A new initiative is raising the bar in supporting people with disabilities and healthcare conditions, such as dementia, who require cataract surgery.

Two healthcare workers at SpaMedica’s Newcastle-Under-Lyme hospital are behind the transformed approach, after observing first-hand how some of the most vulnerable NHS patients struggle with the journey of undergoing cataract surgery.

Registered nurse Kerry Harrison and senior healthcare technician Hannah Young made it their mission to tailor the hospital experience, identifying new ways of adapting practice to better address the challenges and anxieties faced by those who found it hard to read or understand the standard materials used to describe the surgical process.

Kerry Harrison

In her role at SpaMedica, Kerry accompanies NHS patients through the entire process, from admission to discharge.

She explains: “Although they go through the same procedure, we might have a patient with mobility problems, or they might have dementia, or a language barrier. What is critical is our commitment to treat everyone as an individual. It's patient-centred care.”

Unlike Kerry, Hannah Young, aged 24, had no previous ophthalmology experience when she joined the SpaMedica team.
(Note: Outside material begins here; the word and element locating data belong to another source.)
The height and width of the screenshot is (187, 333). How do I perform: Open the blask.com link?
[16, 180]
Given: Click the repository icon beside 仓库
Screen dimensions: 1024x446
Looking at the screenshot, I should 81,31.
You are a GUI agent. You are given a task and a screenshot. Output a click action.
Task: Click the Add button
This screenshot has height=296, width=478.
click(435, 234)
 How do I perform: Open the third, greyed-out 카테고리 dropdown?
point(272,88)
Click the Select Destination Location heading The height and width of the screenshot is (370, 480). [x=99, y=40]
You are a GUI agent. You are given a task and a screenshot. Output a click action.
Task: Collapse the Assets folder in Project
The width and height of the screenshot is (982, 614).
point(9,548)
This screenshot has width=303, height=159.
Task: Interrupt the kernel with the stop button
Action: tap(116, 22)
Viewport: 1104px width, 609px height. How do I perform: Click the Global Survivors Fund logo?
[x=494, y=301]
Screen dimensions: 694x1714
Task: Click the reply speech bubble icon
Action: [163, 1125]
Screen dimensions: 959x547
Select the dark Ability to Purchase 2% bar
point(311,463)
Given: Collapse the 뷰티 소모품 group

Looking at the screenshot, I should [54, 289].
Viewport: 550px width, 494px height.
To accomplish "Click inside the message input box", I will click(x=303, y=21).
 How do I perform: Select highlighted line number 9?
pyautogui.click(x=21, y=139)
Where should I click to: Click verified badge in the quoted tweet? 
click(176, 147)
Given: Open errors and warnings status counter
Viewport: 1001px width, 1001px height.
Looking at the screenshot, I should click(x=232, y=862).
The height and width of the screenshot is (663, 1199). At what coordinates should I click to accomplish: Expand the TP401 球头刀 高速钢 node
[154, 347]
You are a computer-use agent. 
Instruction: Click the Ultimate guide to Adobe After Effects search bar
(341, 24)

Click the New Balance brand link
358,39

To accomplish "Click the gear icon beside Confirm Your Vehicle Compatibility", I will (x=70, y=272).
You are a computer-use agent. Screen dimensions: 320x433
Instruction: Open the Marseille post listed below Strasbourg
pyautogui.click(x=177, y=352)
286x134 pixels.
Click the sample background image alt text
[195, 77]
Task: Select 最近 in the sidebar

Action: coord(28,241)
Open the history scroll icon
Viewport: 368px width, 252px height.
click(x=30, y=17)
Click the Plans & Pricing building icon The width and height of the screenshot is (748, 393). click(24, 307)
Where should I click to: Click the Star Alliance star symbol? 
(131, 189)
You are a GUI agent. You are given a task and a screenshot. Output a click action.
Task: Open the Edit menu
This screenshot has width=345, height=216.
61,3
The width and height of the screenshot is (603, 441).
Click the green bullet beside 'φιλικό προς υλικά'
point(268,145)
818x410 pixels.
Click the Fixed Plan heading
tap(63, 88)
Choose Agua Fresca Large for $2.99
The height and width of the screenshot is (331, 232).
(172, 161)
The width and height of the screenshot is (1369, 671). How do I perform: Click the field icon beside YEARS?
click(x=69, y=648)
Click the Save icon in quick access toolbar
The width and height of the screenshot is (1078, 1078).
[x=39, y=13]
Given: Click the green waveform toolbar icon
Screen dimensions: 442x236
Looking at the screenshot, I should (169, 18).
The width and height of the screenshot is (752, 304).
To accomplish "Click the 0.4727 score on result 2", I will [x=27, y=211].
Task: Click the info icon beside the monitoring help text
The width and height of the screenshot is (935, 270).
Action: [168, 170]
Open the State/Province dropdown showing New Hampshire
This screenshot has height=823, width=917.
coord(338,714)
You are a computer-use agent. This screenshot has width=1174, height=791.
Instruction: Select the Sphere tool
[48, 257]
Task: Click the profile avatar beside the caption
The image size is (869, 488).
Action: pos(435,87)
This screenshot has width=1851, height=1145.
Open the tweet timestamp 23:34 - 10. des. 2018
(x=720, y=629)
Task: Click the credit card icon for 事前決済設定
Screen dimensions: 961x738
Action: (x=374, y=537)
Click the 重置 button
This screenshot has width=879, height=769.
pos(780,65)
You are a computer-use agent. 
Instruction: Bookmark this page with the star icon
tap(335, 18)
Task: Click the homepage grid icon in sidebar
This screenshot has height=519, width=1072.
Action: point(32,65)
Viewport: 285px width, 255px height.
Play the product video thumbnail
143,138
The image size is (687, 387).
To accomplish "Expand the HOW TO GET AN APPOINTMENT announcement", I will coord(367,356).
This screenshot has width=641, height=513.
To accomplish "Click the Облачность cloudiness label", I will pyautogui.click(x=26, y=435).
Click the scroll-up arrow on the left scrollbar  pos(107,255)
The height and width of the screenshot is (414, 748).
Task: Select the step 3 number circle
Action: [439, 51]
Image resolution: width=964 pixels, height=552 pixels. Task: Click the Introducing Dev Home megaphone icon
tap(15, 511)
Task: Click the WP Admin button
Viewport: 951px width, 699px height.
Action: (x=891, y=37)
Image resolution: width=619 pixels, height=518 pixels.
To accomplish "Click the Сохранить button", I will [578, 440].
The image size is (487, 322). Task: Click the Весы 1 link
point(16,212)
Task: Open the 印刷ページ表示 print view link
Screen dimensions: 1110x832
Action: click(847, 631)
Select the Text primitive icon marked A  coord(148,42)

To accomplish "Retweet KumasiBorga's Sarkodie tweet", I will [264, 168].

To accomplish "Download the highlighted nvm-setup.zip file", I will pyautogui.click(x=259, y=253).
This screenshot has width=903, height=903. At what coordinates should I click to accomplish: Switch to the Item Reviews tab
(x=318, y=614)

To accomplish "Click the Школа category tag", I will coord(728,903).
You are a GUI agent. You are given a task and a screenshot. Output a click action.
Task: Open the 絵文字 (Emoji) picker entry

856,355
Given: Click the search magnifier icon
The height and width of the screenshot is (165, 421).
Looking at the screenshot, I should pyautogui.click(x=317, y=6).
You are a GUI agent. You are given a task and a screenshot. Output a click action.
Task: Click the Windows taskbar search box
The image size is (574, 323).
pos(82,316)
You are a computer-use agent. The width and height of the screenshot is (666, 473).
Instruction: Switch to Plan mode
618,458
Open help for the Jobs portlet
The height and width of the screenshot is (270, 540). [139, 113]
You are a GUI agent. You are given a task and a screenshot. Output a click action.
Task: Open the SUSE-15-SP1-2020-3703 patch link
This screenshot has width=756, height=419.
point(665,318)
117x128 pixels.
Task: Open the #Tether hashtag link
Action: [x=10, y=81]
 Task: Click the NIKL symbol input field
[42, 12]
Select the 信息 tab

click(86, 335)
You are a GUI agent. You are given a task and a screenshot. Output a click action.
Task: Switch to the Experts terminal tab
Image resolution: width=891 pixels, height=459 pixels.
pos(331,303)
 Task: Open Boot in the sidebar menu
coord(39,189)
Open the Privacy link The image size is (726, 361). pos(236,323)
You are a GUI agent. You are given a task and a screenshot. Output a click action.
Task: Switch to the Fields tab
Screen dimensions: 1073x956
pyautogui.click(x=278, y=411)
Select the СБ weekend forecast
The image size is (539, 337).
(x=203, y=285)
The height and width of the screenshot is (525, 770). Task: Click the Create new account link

With a background as a carer in a specialist home for people with dementia, Hannah recognised there was an opportunity to go above and beyond, by tailoring support for patients who are more vulnerable.

Hannah Young

Hannah Young

Hannah said: “Although there was some specialised care in place, for me, based on my background and also my personal experience - my sister is disabled - I felt there was even more that could be done.”

As part of the initiative, Hannah and Kerry have designed picture books, describing the patient journey from pre-assessment, to surgery, to post-op care, using photographs taken around the hospital.

“We had a patient with disabilities visit us soon after we made these books and he confided that he hadn't slept for two days because he was so worried about coming,” says Hannah.

“He told us that he liked to know what was going on, but he didn't always understand what was happening. By seeing it for himself in this picture book, it helped him to relax.”

Alongside picture books, Kerry and Hannah have made personalised videos to suit patients.

For one patient, Kerry explains: “We developed a personalised video, because she loved to watch television. In it we described post-operative care by recreating the act of taking off her eye patch and how to administer eye drops.”

Official versions of Hannah and Kerry’s picture books have now been produced and distributed to all SpaMedica hospitals.

“We didn’t expect it to go around the entire business,” adds Hannah. “I think that’s what I love most about working here. It’s the recognition this project has had. It’s making such a difference to patients.”